Devemos lembrar-nos sempre dos pacíficos Baha'i. E devemos ter muito cuidadinho com o nosso comportamento, que poderá deixar um bahaista seriamente incomodado. Neste caso particular, o que devemos esquecer é o sexo extraconjugal e a homossexualidade. Temos pena, mas tem que ser, em nome da sã convivência ecuménica. Todos sabemos que são as nossas constantes provocações que causam o fundamentalismo. Agora damos-lhe Brodeback Mountains, depois não se queixem que o acumular de humilhações traga bombas para homosseuxais/adúlteros ou passageiros do autocarro 22.
Nunca nos devemos esquecer dos fiéis seguidores do profeta Zaratrusta. Os zaratrustistas, mais conhecidos por zoroastrianistas, acreditam que os mortos devem ser deixados ao ar livre para servir de manjar a abutres. Os abutres também têm direitos. Nós, humanos, nem imaginamos como é triste ser abutre e esticar a asa sem nunca ter depenicado um fígado, um baço ou uma mioleira bem assada ao sol dos Verões quentes. Corremos um grande risco, no ocidente. Corremos o risco de enterrar por engano um praticante zoroastrianista, o que pode deixar em fúria um clérigo zoroastrianista que declarará uma guerra santa contra os enterradores de cadáveres - uma verdadeira falta de respeito, uma blasfémia, um insulto ignóbil para com o Avestas, o livro sagrado. Isto até pode ser 10 vezes mais grave que desenhar uns rabiscos e chamar-lhes Maomé. Mais uma vez, não digam que não foram avisados. Se alguma coisa der para o torto, a culpa é nossa e dos nossos revoltantes cemitérios, desrespeitadores das crenças de outros povos.

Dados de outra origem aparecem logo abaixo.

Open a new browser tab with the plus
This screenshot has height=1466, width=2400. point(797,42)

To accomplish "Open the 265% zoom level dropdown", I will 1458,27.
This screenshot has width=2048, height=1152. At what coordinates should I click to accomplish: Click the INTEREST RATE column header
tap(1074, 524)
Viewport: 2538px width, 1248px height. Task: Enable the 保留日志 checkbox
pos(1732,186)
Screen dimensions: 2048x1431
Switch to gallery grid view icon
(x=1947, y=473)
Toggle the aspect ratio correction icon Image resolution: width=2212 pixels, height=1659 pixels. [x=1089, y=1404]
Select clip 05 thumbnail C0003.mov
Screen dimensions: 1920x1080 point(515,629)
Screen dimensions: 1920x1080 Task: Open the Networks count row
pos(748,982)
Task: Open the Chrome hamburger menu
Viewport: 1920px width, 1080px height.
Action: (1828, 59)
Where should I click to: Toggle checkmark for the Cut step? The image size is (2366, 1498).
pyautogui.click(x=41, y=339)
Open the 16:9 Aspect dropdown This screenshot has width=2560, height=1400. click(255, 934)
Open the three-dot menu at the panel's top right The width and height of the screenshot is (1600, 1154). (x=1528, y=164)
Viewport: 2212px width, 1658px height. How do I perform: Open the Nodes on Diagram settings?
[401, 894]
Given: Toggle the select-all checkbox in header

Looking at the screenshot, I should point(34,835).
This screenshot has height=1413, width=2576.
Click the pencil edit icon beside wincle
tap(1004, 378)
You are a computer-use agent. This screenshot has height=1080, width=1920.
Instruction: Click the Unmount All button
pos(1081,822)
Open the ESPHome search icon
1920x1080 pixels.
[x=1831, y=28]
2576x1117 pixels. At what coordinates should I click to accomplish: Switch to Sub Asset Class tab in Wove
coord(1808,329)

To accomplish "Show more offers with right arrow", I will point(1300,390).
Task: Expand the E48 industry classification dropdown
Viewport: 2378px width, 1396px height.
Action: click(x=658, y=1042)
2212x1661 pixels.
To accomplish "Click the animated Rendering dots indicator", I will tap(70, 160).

Para finalizar, uma nota à atenção do senhor primeiro-ministro. Diz-se que há uma religião, não sei bem se na Antártida ou se na Gronelândia, em que consta nos livros sagrados que é um horrível insulto, a mãe de todas as blasfémias, ter ministros chamados Diogo. Senhor primeiro-ministro, não os provoque e em nome da nossa segurança, aja em conformidade.